Many of our best-loved plants first entered the South through Charleston. Here’s the fascinating story of how they got to the region's garden gateway and then to your backyard.
Native to Japan, the Indica azelea got its name because at the time it was discovered, Asia was known as the East Indies.
By 1845, the largest and oldest collection of the evergreen shrub was flourishing at Magnolia Plantation and Gardens up the Ashley River from Charleston. Thirteen generations later, Taylor Drayton Nelson, pictured, works to identify many
of the heirloom azaleas and camellias planted at his family’s gardens before they are lost.

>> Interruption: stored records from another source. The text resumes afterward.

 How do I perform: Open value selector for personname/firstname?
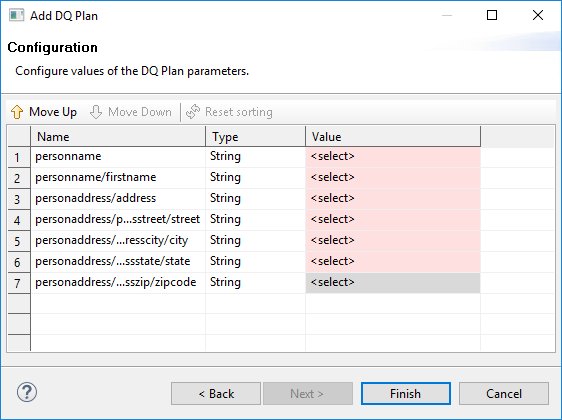pos(393,177)

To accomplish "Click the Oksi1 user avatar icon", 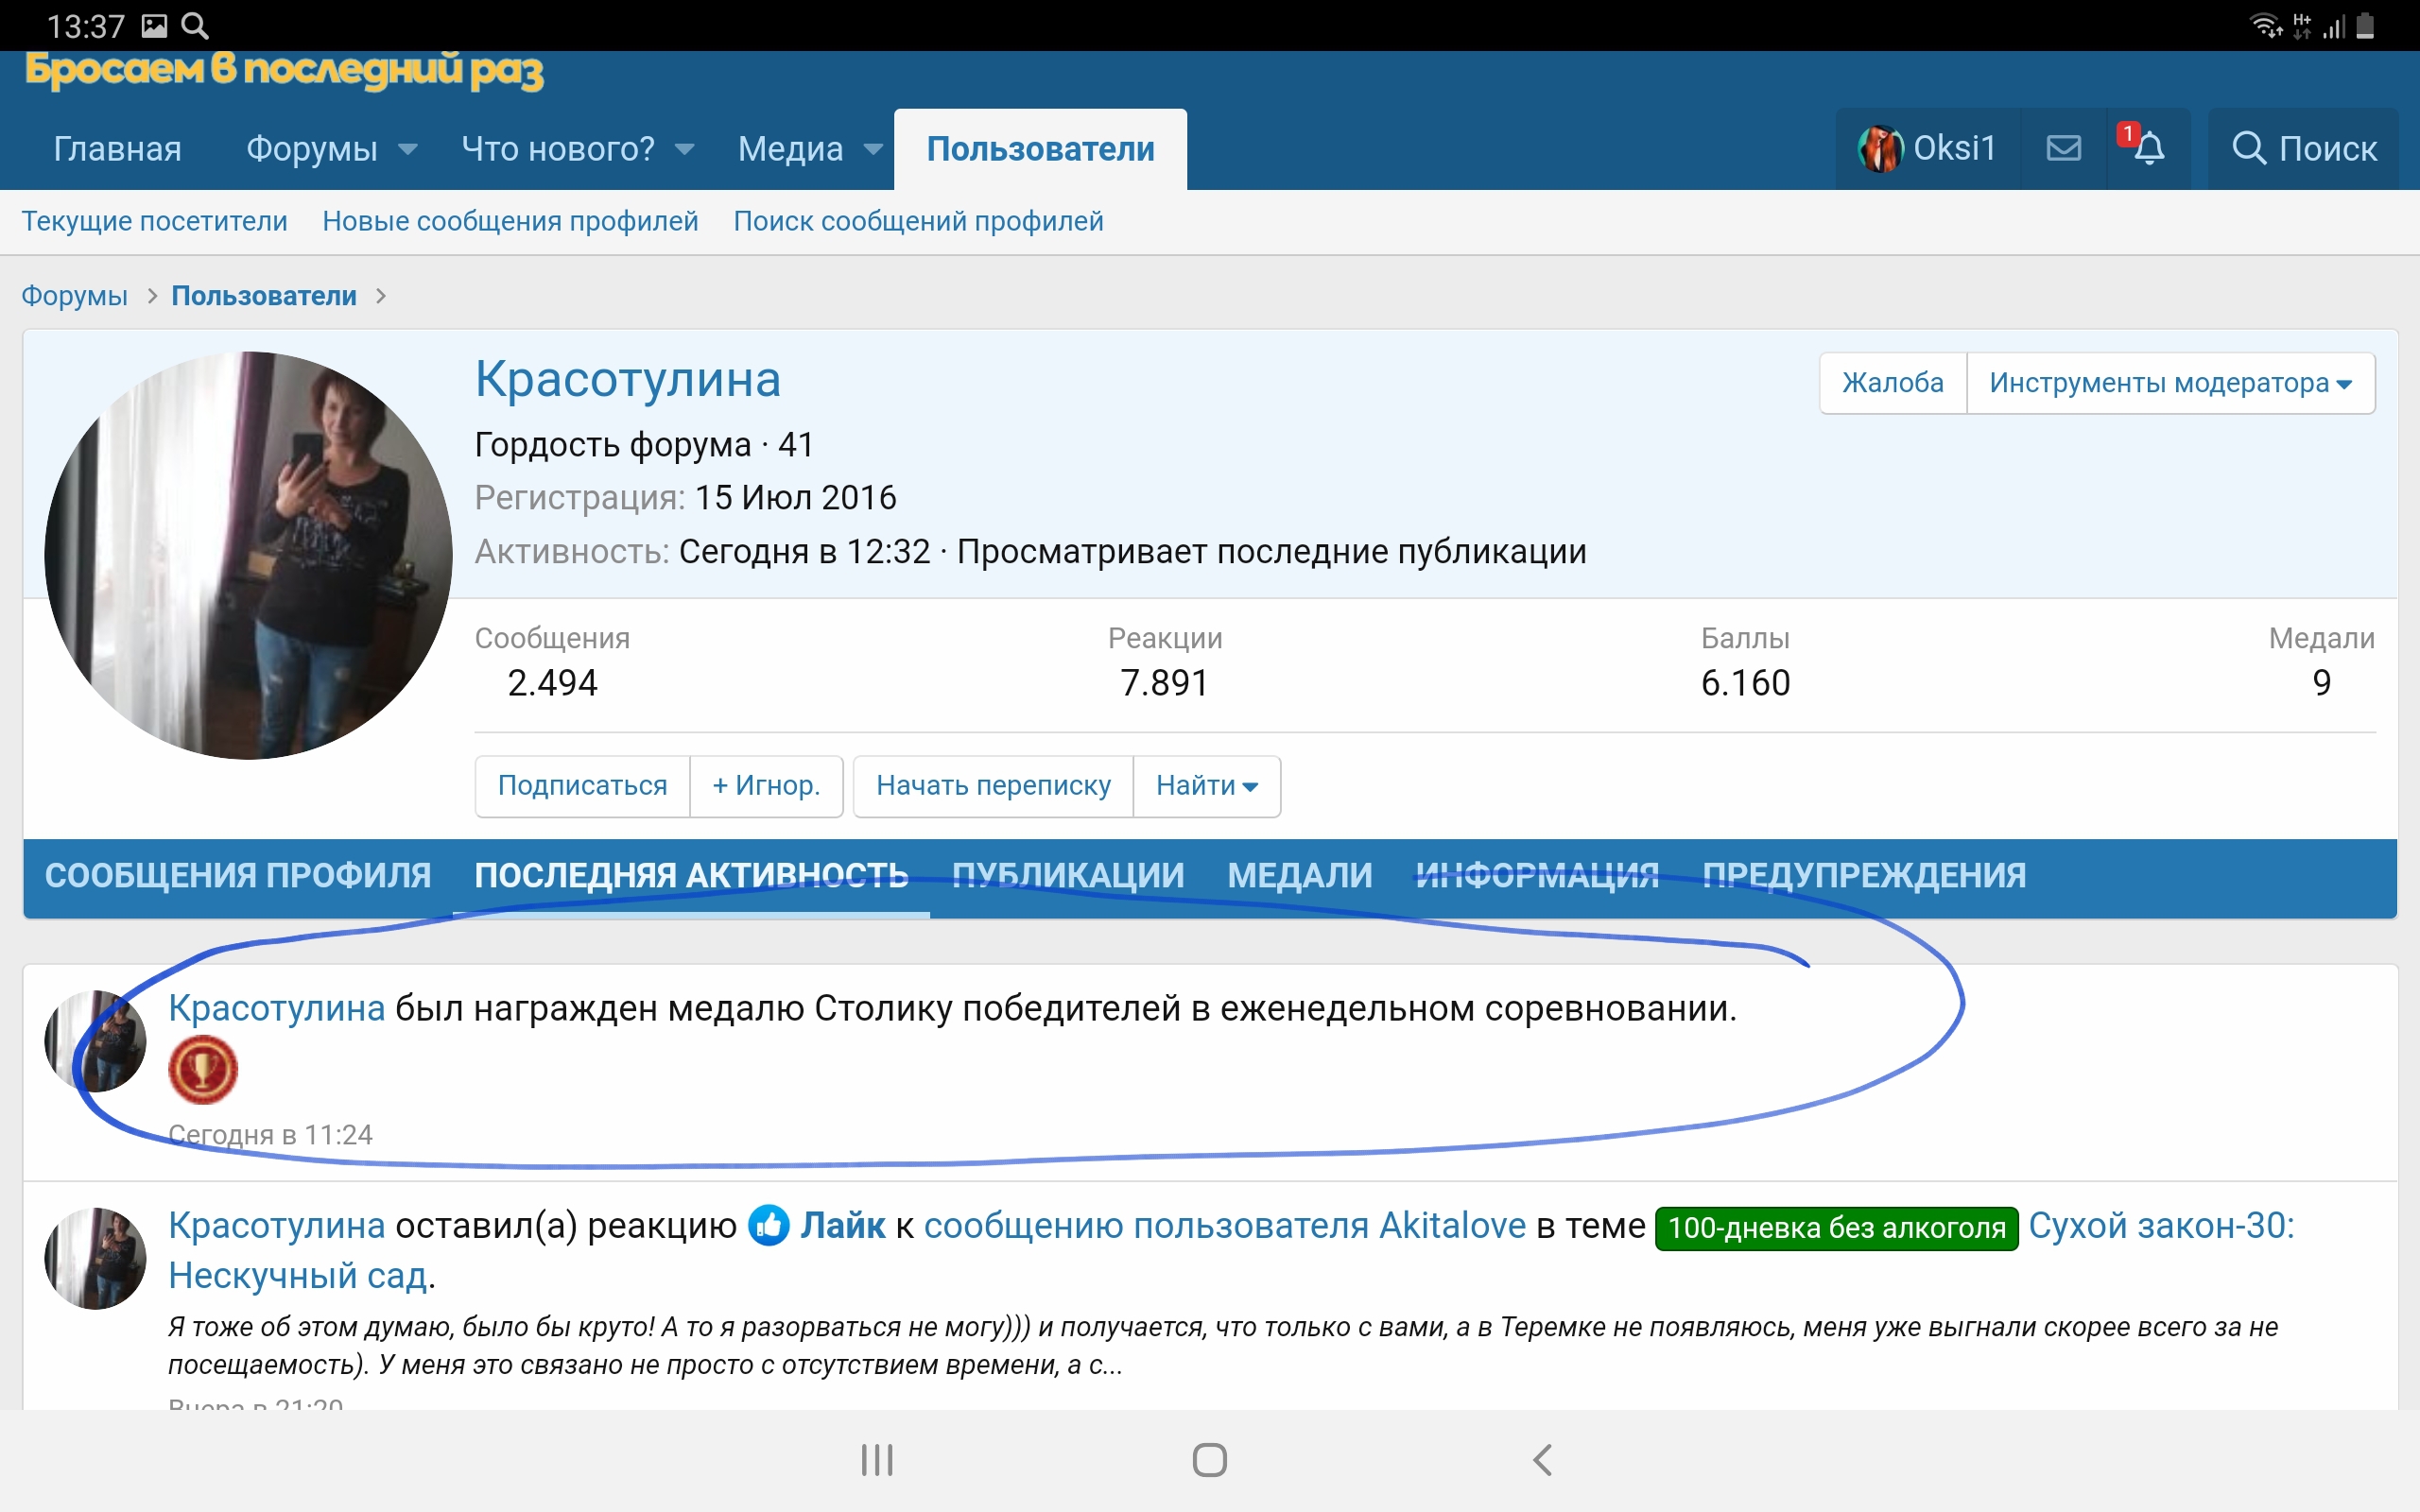I will tap(1879, 149).
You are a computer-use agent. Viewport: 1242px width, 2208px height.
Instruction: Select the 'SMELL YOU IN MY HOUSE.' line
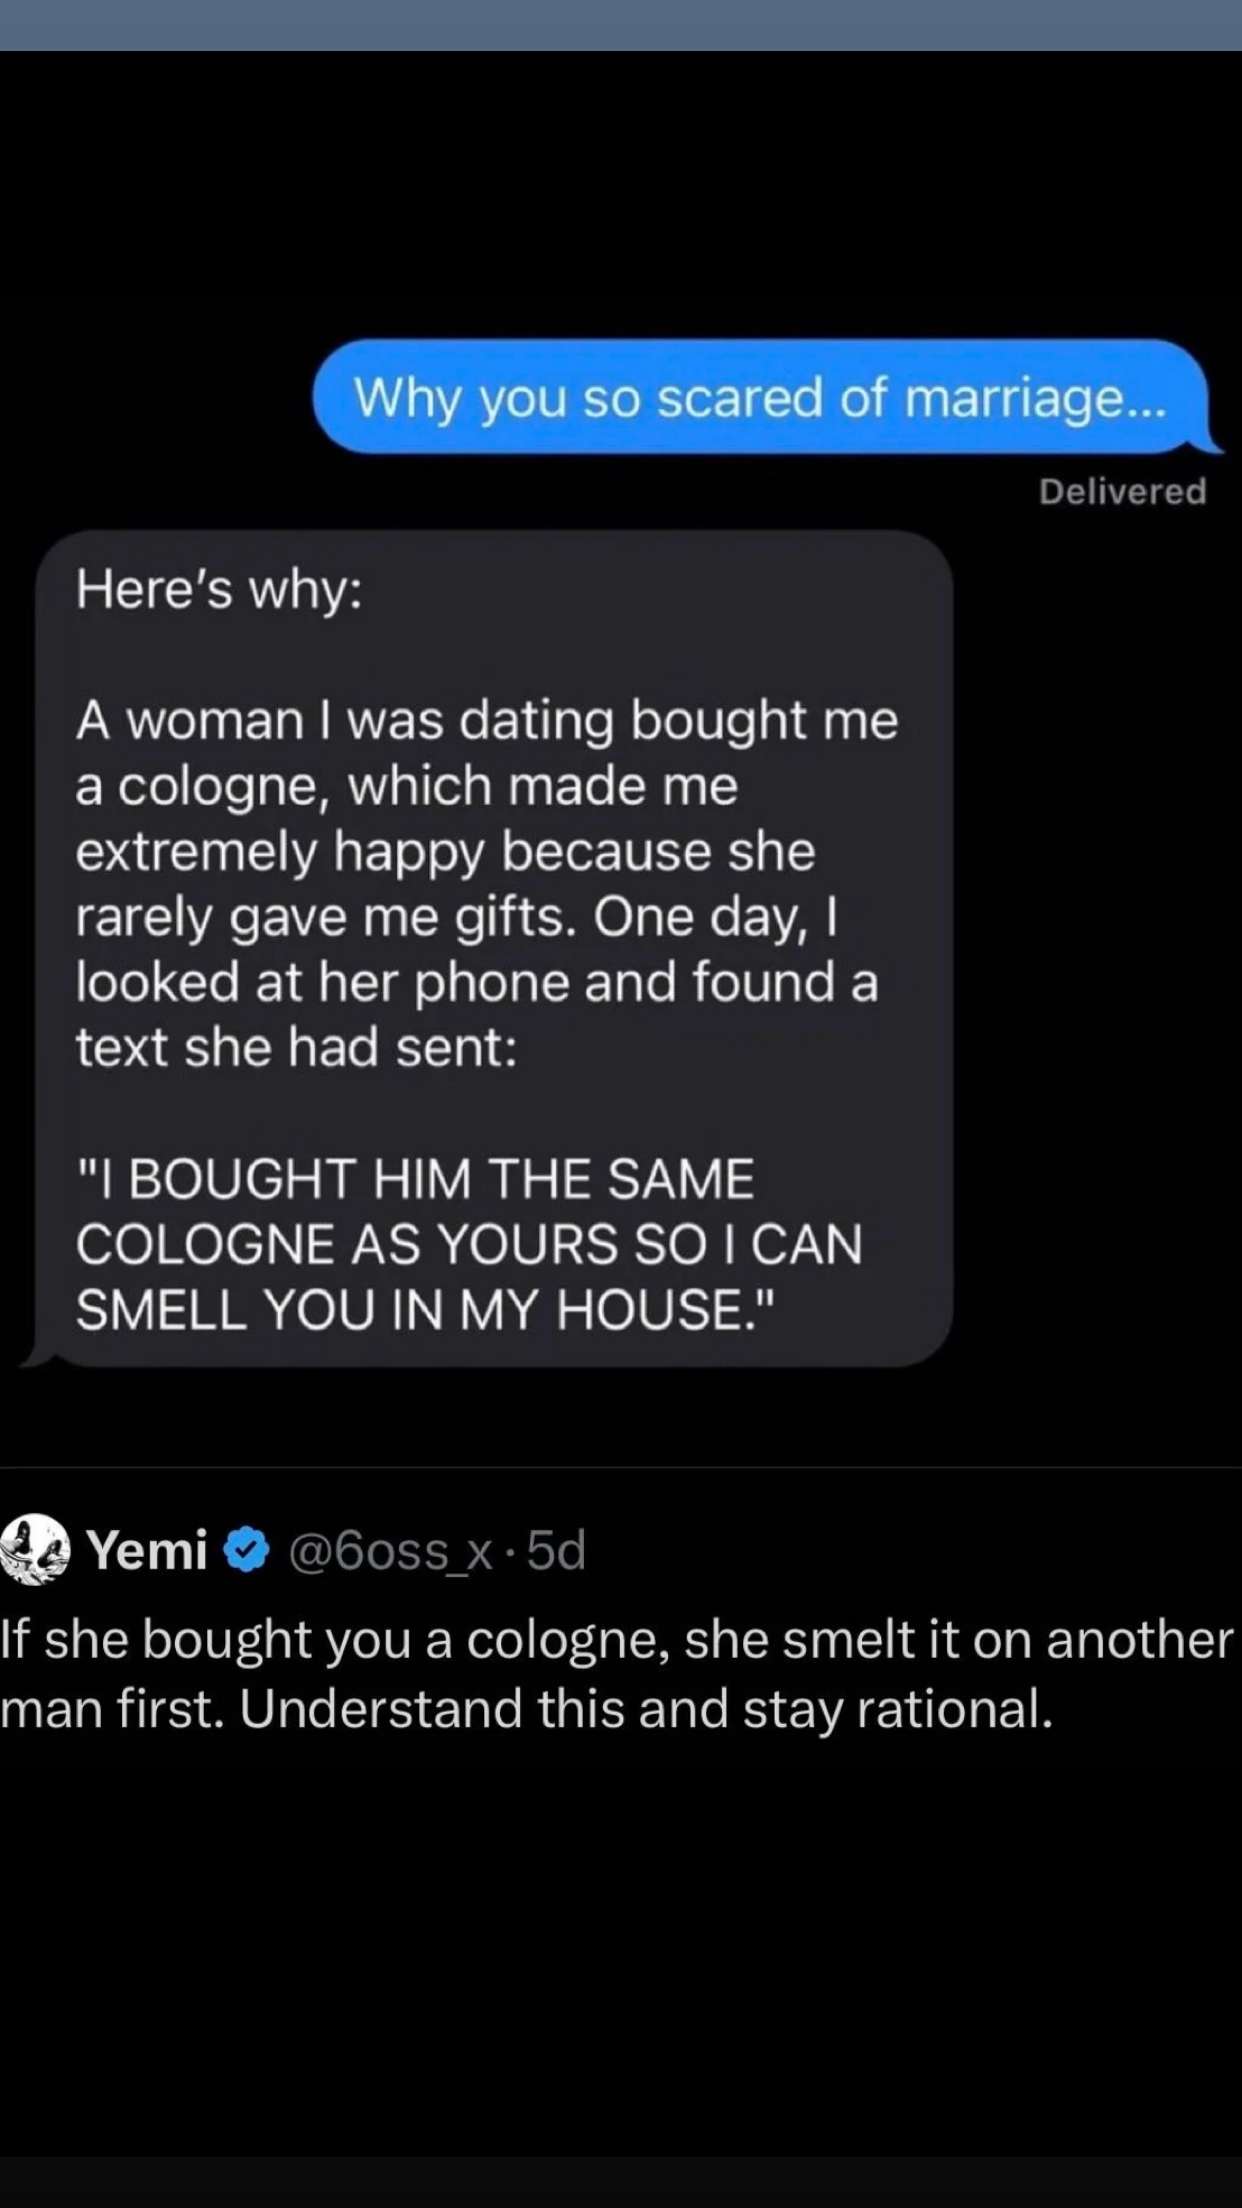(x=425, y=1309)
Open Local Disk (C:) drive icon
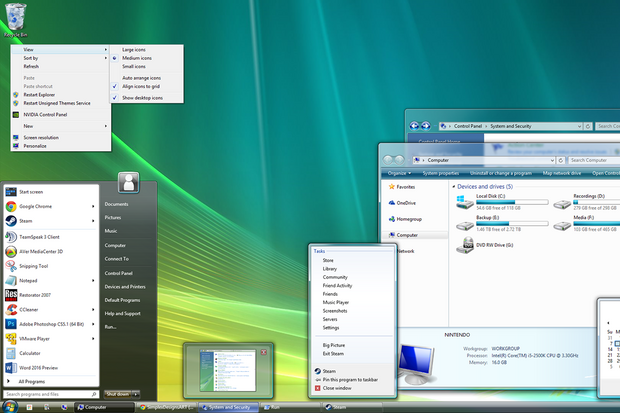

André Michaux, plant explorer and botanist to King Louis XVI of France, first presented the voluptuous blossoms of the camellia
to friend and Charleston neighbor Henry Middleton in 1786. Today, you can find an original double red camellia called ‘Reine
des Fleurs’ (“Queen of Flowers”), pictured, as well as hundreds of different camellia specimen at Middleton’s plantation,
Middleton Place. Flowering in winter and spring, when many other favorites are still sleeping, camellias offer ruffled blossoms
in glorious shades of pink, white, red, and even multiple colors.
One of the most intoxicating fragrances in the world comes from the waxy gardenia blossom. The double white flower was first
planted in the New World in the garden of its namesake, Dr. Alexander Garden, a Scottish physicist and naturalist who moved
to Charleston in 1752. The flower was first discovered by a friend of a friend, Carolus Linnaues, the Swedish botanist that
had developed the genus-and-species system for scientifically naming and classifying plants.
After refusing to bloom in frigid England, Chinese native crepe myrtle (Lagerstroemia indica) showed its true colors when André Michaux introduced the tree into Charleston around 1786. Today, crepe myrtles flourish
just about anywhere in the South. Audacious spikes of pink, purple, white, and red flowers crown its sculptural branches in
the summer and turn to brilliant red and orange in the fall.
These roses were named for Philippe Noisette, a French nurseryman in Charleston in the early 1800s. The blooms resulted from crosses made by Charleston landowner John Champneys between ‘Old Blush’ China rose (Rosa chinensis) and musk rose (R. moschata). Unlike many old European roses that bloom only in spring, these fragrant shrubs and arching climbers bloom repeatedly from spring through fall. Today, you’ll find the South’s own class of rose blooming around Charleston at places such as Boone Hall and Hampton Park.